Musings on family history, regional history, book reviews, and miscellaneous observations and comments by a genealogist and librarian living near the Great Smoky Mountains in East Tennessee.
Friday, November 29, 2019
The Caribbean Irish
Garcia, Miki. The Caribbean Irish: How the Slave Myth Was Made. Alresford, Hampshire: Chronos Books, 2019.
Many Irish settled in the Caribbean region, particularly in Barbados, fairly early. They mostly came as indentured servants, but this led to a rumor of enslavement. The sugar trade in the Caribbean drove the need for workers in the region, and the Irish, considered less-than-desirable by other Europeans, produced the essential labor until their replacement by African slave labor. While the book seems to be well-researched, it is not well-documented. With an average of one end note every two pages, the author failed to credit many sources and inadequately cited others by including a title in the text without including pages. The lack of documentation makes the work less useful and less credible. I received an advance review copy through NetGalley in exchange for an honest review.
Friday, November 15, 2019
Knot on Your Life
Hechtman, Betty. Knot on Your Life. n.p.: Beyond the Page, 2019.

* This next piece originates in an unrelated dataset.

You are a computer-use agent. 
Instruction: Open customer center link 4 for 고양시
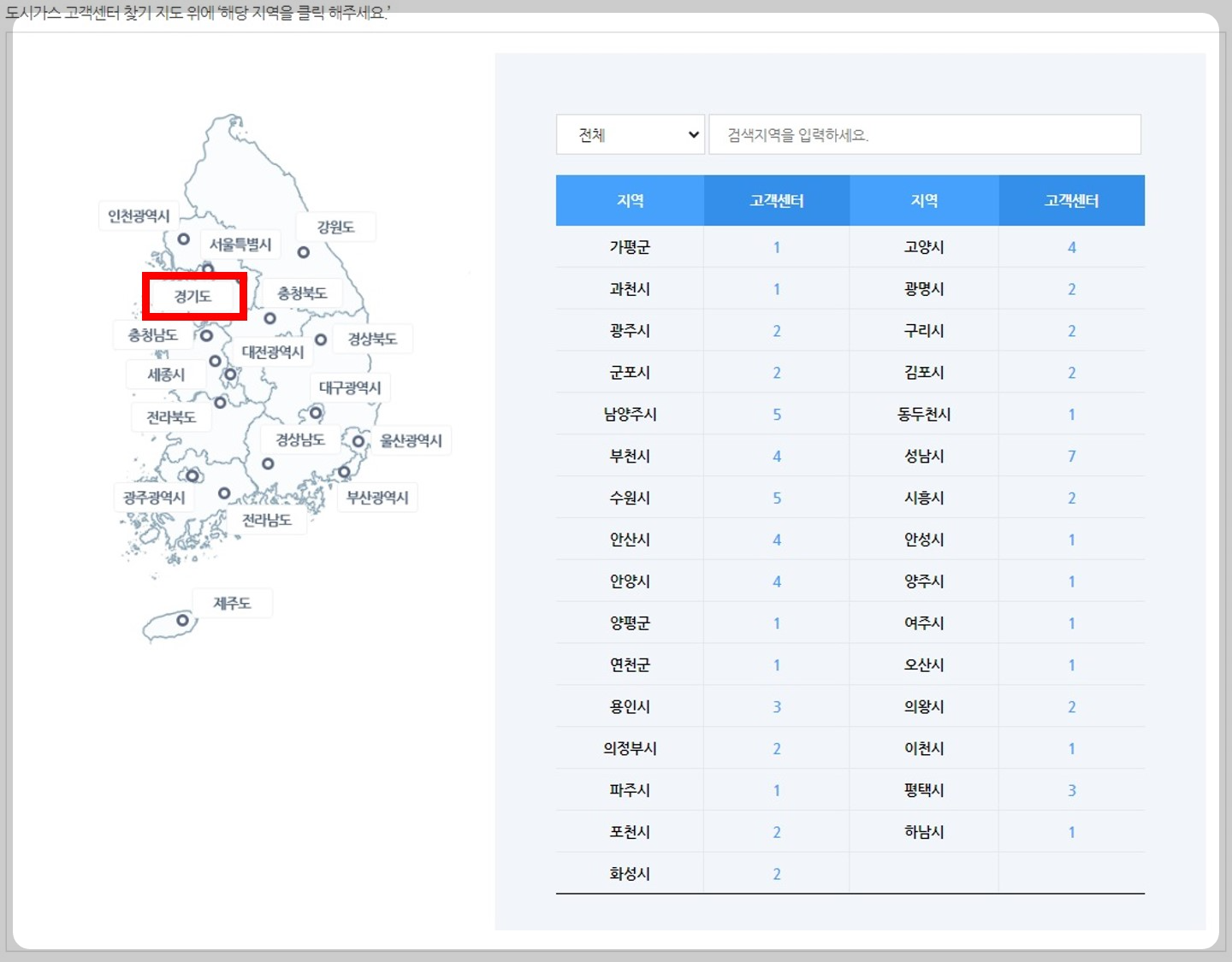1072,247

Casey continues to host yarn retreats at the resort across from the home she inherited from a relative. In this installment she finds herself hosting a group of women all acquainted with one another. A Silicon Valley entrepreneurial group on a mindfulness treat also booked the resort. The entrepreneurs are a bit jealous of the extra perks the women receive and ask for knitting lessons which one man thinks would be more "mindful" than the activities the resort's owner planned for them. Casey discovers one of the women dying near the dangerous rocks. A former Chicago private investigator, Casey remains one step ahead of the police investigator. Although not a complex mystery, it was enjoyable. The only other book in the series I read was the first. I received an advance review copy in exchange for an honest review.
Sunday, November 10, 2019
The Manor House Murder
Martin, Faith. The Manor House Murder. London: Joffe Books, 2019.

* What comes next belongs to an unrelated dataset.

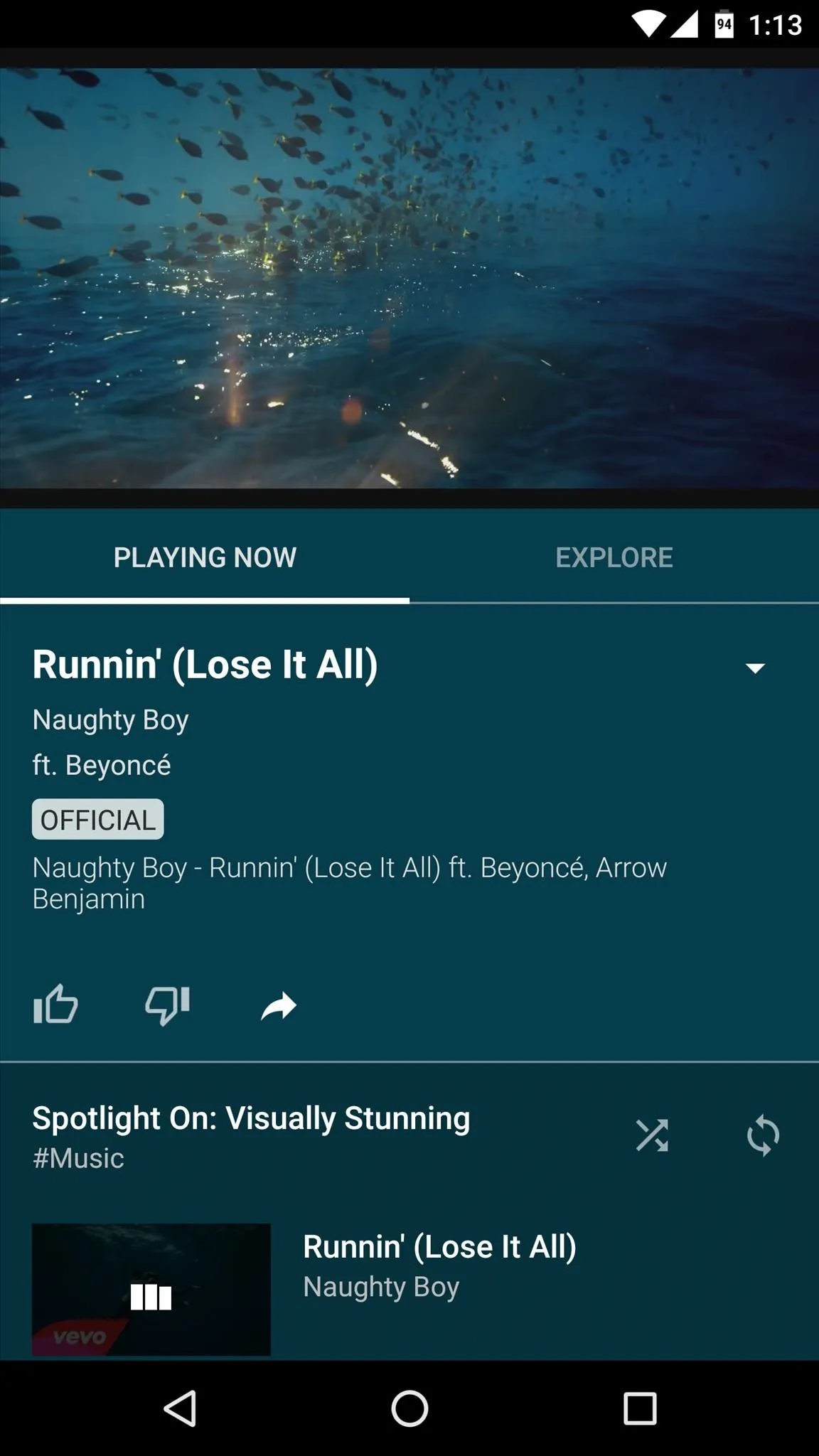Open recent apps with the square button
This screenshot has width=819, height=1456.
click(x=640, y=1408)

Monica and husband Vicar Graham attend a clerics conference at a manor house. A cleric who mentioned a nut allergy dies after eating a dessert infused with peanuts. The chef is appalled someone tampered with his dessert. Monica, convinced Chief Inspector Jason is on the wrong track, begins her own investigation. We see more of Jason's investigation than Monica's. Too many characters and dull writing make this a struggle to read. A few places showed promise but the narrative's flatness returned too quickly. I did not read previous installments in the series so it's possible that affected my enjoyment as well. I received an advance review copy through NetGalley in exchange for an honest review.
Tuesday, November 05, 2019
Christian Education
Cardoza, Freddy, editor. Christian Education: A Guide to the Foundations of Ministry. Grand Rapids: Baker Academic, 2019.

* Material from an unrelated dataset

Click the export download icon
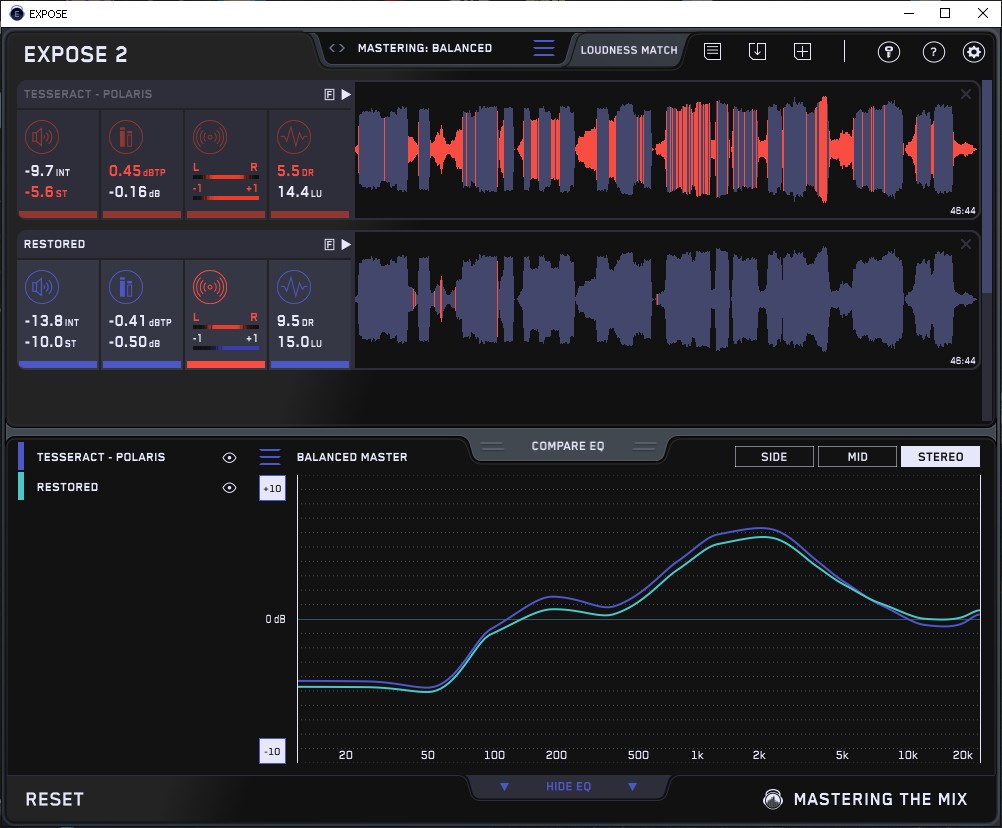The image size is (1002, 828). pos(757,51)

Christian education has changed quite a bit over the years, but it has also remained the same. The discipline itself has expanded to include many new ministries, and many of us witnessed the development of these ministries. Designed to serve as an introductory textbook for Christian education courses in Christian universities, this book demonstrates the hybrid nature of Christian education today. It draws from philosophy, psychology, business, religion, sociology, and other disciplines to emphasize the importance of ministering to all persons. With chapters by leading Evangelical Christian educators, the book emphasizes personal evangelism in spreading the Gospel and encourages training all believers to share their faith. Some writers developed their topic better than others who seemed to give only superficial treatment to the topic. With more topics to cover than textbooks of forty years ago, the editor's challenge in creating a volume suitable for a foundation course is understandable, but the coverage given some topics which used to garner more attention in courses of this nature is disappointing. This book should serve well as an introductory text for years to come when supplemented by additional content addressing weaker portions of the text. I received this advance review copy through NetGalley with the expectation of an honest review. Although I worked as a seminary librarian when some of the chapter authors attended my institution, I did not allow my friendship with the authors to influence my review.
Death Has Deep Roots
Gilbert, Michael. Death Has Deep Roots. Naperville, Illinois: Poisoned Pen Press, 2019.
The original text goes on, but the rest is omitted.